(Data for the task)

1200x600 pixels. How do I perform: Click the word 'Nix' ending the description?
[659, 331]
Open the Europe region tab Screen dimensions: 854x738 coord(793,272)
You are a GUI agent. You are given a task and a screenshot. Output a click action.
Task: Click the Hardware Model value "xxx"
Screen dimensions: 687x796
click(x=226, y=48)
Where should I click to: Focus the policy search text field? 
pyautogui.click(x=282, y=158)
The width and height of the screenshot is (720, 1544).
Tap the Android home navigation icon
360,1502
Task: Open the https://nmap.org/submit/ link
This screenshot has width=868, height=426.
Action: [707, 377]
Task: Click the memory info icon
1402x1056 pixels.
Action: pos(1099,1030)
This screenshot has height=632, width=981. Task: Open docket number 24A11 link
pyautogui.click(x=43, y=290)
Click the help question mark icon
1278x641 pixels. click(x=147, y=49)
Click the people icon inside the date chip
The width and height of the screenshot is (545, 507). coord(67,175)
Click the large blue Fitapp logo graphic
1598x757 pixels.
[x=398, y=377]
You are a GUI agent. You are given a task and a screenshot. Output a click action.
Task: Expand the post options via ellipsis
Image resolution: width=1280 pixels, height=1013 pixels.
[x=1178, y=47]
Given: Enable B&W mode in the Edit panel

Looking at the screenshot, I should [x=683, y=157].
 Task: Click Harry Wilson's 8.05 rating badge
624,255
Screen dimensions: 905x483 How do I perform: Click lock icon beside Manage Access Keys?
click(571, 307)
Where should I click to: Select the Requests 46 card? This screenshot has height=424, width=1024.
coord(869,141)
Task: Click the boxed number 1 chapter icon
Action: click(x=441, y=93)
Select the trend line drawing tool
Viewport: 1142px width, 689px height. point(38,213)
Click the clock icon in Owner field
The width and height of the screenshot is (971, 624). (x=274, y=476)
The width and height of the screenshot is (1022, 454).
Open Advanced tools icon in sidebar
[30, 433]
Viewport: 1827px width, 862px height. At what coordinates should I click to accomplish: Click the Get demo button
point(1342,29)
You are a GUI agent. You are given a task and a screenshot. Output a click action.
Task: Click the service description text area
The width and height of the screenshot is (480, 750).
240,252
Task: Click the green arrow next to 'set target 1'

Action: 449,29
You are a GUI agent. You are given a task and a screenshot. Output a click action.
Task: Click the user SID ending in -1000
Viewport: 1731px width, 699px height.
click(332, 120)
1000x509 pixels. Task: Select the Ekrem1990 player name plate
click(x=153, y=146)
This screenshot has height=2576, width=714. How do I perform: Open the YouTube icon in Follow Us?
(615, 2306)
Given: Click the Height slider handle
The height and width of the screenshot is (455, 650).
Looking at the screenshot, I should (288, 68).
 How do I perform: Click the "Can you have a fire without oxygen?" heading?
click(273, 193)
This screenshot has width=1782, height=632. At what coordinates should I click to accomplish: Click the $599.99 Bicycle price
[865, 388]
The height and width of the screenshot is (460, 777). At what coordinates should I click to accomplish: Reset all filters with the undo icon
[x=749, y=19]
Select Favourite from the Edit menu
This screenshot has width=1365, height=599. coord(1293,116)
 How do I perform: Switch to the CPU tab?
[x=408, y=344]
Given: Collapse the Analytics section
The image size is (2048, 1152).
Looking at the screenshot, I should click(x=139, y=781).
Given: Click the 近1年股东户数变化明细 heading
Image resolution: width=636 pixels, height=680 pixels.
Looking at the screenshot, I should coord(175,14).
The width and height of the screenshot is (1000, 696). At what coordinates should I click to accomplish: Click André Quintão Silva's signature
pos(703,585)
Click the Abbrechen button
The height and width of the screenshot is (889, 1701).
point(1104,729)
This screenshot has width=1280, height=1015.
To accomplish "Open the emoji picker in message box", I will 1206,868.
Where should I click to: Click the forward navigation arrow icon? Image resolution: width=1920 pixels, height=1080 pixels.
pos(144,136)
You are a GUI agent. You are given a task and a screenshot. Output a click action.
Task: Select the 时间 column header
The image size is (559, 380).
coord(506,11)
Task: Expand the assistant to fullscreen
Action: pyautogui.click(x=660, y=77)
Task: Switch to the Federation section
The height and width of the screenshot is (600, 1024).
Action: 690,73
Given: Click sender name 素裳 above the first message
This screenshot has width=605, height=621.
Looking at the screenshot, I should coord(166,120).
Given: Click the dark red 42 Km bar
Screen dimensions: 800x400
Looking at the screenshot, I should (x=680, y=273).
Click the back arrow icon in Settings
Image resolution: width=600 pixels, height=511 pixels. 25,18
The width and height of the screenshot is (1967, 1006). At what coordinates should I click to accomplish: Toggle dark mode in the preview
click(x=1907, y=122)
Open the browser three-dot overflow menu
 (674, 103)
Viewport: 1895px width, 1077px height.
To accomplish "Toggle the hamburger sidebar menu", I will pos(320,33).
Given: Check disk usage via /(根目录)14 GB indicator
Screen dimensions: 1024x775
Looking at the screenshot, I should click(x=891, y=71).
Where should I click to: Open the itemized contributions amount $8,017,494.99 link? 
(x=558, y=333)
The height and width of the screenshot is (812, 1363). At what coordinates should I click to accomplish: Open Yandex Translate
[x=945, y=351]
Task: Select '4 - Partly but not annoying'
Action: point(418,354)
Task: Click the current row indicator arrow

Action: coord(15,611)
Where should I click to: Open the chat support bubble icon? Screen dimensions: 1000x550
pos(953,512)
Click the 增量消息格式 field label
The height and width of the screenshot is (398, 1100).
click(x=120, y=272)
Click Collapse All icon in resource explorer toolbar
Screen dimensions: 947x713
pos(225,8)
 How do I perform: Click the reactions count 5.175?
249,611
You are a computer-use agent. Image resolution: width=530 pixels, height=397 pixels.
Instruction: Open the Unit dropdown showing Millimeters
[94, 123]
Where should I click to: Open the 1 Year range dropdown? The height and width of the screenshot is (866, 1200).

(End Data for the task)

• **Task item**: Using the listing above, transcribe every entry exactly.

• **Result for this exercise**:
1200x600 pixels. How do I perform: Click the word 'Nix' ending the description?
[659, 331]
Open the Europe region tab Screen dimensions: 854x738 coord(793,272)
You are a GUI agent. You are given a task and a screenshot. Output a click action.
Task: Click the Hardware Model value "xxx"
Screen dimensions: 687x796
click(x=226, y=48)
Where should I click to: Focus the policy search text field? 
pyautogui.click(x=282, y=158)
The width and height of the screenshot is (720, 1544).
Tap the Android home navigation icon
360,1502
Task: Open the https://nmap.org/submit/ link
This screenshot has width=868, height=426.
Action: [707, 377]
Task: Click the memory info icon
1402x1056 pixels.
Action: pos(1099,1030)
This screenshot has height=632, width=981. Task: Open docket number 24A11 link
pyautogui.click(x=43, y=290)
Click the help question mark icon
1278x641 pixels. click(x=147, y=49)
Click the people icon inside the date chip
The width and height of the screenshot is (545, 507). coord(67,175)
Click the large blue Fitapp logo graphic
1598x757 pixels.
[x=398, y=377]
You are a GUI agent. You are given a task and a screenshot. Output a click action.
Task: Expand the post options via ellipsis
Image resolution: width=1280 pixels, height=1013 pixels.
[x=1178, y=47]
Given: Enable B&W mode in the Edit panel

Looking at the screenshot, I should [x=683, y=157].
 Task: Click Harry Wilson's 8.05 rating badge
624,255
Screen dimensions: 905x483 How do I perform: Click lock icon beside Manage Access Keys?
click(571, 307)
Where should I click to: Select the Requests 46 card? This screenshot has height=424, width=1024.
coord(869,141)
Task: Click the boxed number 1 chapter icon
Action: click(x=441, y=93)
Select the trend line drawing tool
Viewport: 1142px width, 689px height. point(38,213)
Click the clock icon in Owner field
The width and height of the screenshot is (971, 624). (x=274, y=476)
The width and height of the screenshot is (1022, 454).
Open Advanced tools icon in sidebar
[30, 433]
Viewport: 1827px width, 862px height. At what coordinates should I click to accomplish: Click the Get demo button
point(1342,29)
You are a GUI agent. You are given a task and a screenshot. Output a click action.
Task: Click the service description text area
The width and height of the screenshot is (480, 750).
240,252
Task: Click the green arrow next to 'set target 1'

Action: 449,29
You are a GUI agent. You are given a task and a screenshot. Output a click action.
Task: Click the user SID ending in -1000
Viewport: 1731px width, 699px height.
click(332, 120)
1000x509 pixels. Task: Select the Ekrem1990 player name plate
click(x=153, y=146)
This screenshot has height=2576, width=714. How do I perform: Open the YouTube icon in Follow Us?
(615, 2306)
Given: Click the Height slider handle
The height and width of the screenshot is (455, 650).
Looking at the screenshot, I should (288, 68).
 How do I perform: Click the "Can you have a fire without oxygen?" heading?
click(273, 193)
This screenshot has width=1782, height=632. At what coordinates should I click to accomplish: Click the $599.99 Bicycle price
[865, 388]
The height and width of the screenshot is (460, 777). At what coordinates should I click to accomplish: Reset all filters with the undo icon
[x=749, y=19]
Select Favourite from the Edit menu
This screenshot has width=1365, height=599. coord(1293,116)
 How do I perform: Switch to the CPU tab?
[x=408, y=344]
Given: Collapse the Analytics section
The image size is (2048, 1152).
Looking at the screenshot, I should click(x=139, y=781).
Given: Click the 近1年股东户数变化明细 heading
Image resolution: width=636 pixels, height=680 pixels.
Looking at the screenshot, I should coord(175,14).
The width and height of the screenshot is (1000, 696). At what coordinates should I click to accomplish: Click André Quintão Silva's signature
pos(703,585)
Click the Abbrechen button
The height and width of the screenshot is (889, 1701).
point(1104,729)
This screenshot has width=1280, height=1015.
To accomplish "Open the emoji picker in message box", I will 1206,868.
Where should I click to: Click the forward navigation arrow icon? Image resolution: width=1920 pixels, height=1080 pixels.
pos(144,136)
You are a GUI agent. You are given a task and a screenshot. Output a click action.
Task: Select the 时间 column header
The image size is (559, 380).
coord(506,11)
Task: Expand the assistant to fullscreen
Action: pyautogui.click(x=660, y=77)
Task: Switch to the Federation section
The height and width of the screenshot is (600, 1024).
Action: 690,73
Given: Click sender name 素裳 above the first message
This screenshot has width=605, height=621.
Looking at the screenshot, I should coord(166,120).
Given: Click the dark red 42 Km bar
Screen dimensions: 800x400
Looking at the screenshot, I should (x=680, y=273).
Click the back arrow icon in Settings
Image resolution: width=600 pixels, height=511 pixels. 25,18
The width and height of the screenshot is (1967, 1006). At what coordinates should I click to accomplish: Toggle dark mode in the preview
click(x=1907, y=122)
Open the browser three-dot overflow menu
 (674, 103)
Viewport: 1895px width, 1077px height.
To accomplish "Toggle the hamburger sidebar menu", I will pos(320,33).
Given: Check disk usage via /(根目录)14 GB indicator
Screen dimensions: 1024x775
Looking at the screenshot, I should click(x=891, y=71).
Where should I click to: Open the itemized contributions amount $8,017,494.99 link? 
(x=558, y=333)
The height and width of the screenshot is (812, 1363). At what coordinates should I click to accomplish: Open Yandex Translate
[x=945, y=351]
Task: Select '4 - Partly but not annoying'
Action: point(418,354)
Task: Click the current row indicator arrow

Action: coord(15,611)
Where should I click to: Open the chat support bubble icon? Screen dimensions: 1000x550
pos(953,512)
Click the 增量消息格式 field label
The height and width of the screenshot is (398, 1100).
click(x=120, y=272)
Click Collapse All icon in resource explorer toolbar
Screen dimensions: 947x713
pos(225,8)
 How do I perform: Click the reactions count 5.175?
249,611
You are a computer-use agent. Image resolution: width=530 pixels, height=397 pixels.
Instruction: Open the Unit dropdown showing Millimeters
[94, 123]
Where should I click to: Open the 1 Year range dropdown? The height and width of the screenshot is (866, 1200).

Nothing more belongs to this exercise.